§ What this exercise asks:
[1] Using the beetle text, explain why naming the genus Adesmiella is the same as naming one species.
[2] For each statement, say whether it agrees with the beetle text, and quote the words that settle it.
(a) Adults grow to about 6.55 mm.
(b) Antennomeres VIII-XI are orangish brown.
(c) Lane described the species in 1959.
[3] Answer these questions from the beetle text.
(a) In which Brazilian states is the species found?
(b) What color are the scutellum and elytra?
(c) What color are the palpomeres?

Adesmiella cordipicta is a species of beetle in the family Cerambycidae, and the only species in the genus Adesmiella. It was described by Lane in 1959. It is found in Brazil (Santa Catarina, São Paulo).

== Description ==
Adults reach a length of about 6.55 mm. The head capsule is dark reddish brown dorsally and laterally, and light reddish brown ventrally, on the frons, and genae, except for the dark anterior margin of the genae and postclypeus. The anteclypeus is light reddish and the labrum is light reddish brown on the posterior two-thirds, and dark brown on the anterior third. The ventral mouthparts are light reddish brown, except for the yellowish-brown palpomeres. The mandibles are light reddish brown on the basal two-thirds, and black on the apical third. The scape and pedicel are reddish brown and antennomere III is light reddish brown basally, gradually becoming orangish brown toward the apex. Antennomeres IV-VII are orangish brown and antennomeres VIII-XI are black. The prothorax is dark reddish brown dorsally and laterally and the prosternum is light reddish brown. The prosternal process is yellowish brown with irregular light reddish-brown areas interspersed. The ventral surface of the meso- and metathorax is reddish brown, except for the yellowish-brown apical half of the mesoventral process, and the dark orangish-brown central area of the metaventrite. The scutellum and elytra are dark reddish brown. The legs are orangish brown, but more yellowish brown on some irregular areas.

(Stored data)
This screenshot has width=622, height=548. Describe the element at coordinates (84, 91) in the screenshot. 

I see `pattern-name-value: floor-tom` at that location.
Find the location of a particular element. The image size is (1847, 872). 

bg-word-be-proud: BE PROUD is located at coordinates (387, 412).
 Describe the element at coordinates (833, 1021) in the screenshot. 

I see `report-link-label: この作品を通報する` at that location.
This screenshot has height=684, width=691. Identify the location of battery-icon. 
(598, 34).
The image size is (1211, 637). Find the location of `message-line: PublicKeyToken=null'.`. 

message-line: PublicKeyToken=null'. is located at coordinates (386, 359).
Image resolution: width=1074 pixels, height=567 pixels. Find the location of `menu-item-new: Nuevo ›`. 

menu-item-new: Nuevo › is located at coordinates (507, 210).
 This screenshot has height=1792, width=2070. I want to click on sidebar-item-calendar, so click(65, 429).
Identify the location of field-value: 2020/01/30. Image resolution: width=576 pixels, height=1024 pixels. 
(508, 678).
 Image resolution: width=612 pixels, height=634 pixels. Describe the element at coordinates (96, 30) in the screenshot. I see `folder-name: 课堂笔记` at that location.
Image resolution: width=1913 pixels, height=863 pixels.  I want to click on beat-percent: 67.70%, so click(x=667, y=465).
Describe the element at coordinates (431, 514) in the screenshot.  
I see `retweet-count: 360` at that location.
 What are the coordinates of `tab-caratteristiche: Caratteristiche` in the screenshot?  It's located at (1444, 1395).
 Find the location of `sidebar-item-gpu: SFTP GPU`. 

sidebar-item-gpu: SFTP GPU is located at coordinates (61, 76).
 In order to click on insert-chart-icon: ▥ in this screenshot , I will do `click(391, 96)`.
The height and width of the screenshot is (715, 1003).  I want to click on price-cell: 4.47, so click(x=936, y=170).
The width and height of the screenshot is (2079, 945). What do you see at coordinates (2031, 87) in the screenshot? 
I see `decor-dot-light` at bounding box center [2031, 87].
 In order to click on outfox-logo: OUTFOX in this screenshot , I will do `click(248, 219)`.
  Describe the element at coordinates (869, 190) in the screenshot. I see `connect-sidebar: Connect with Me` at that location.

§ Task-by-task results:
[1] The text says Adesmiella cordipicta is the only species in the genus Adesmiella. So the genus holds no other species, and naming it points to this one beetle.

[2]
(a) Yes: "Adults reach a length of about 6.55 mm."
(b) No: "antennomeres VIII-XI are black."
(c) Yes: "It was described by Lane in 1959."

[3]
(a) Santa Catarina and São Paulo.
(b) Dark reddish brown.
(c) Yellowish brown.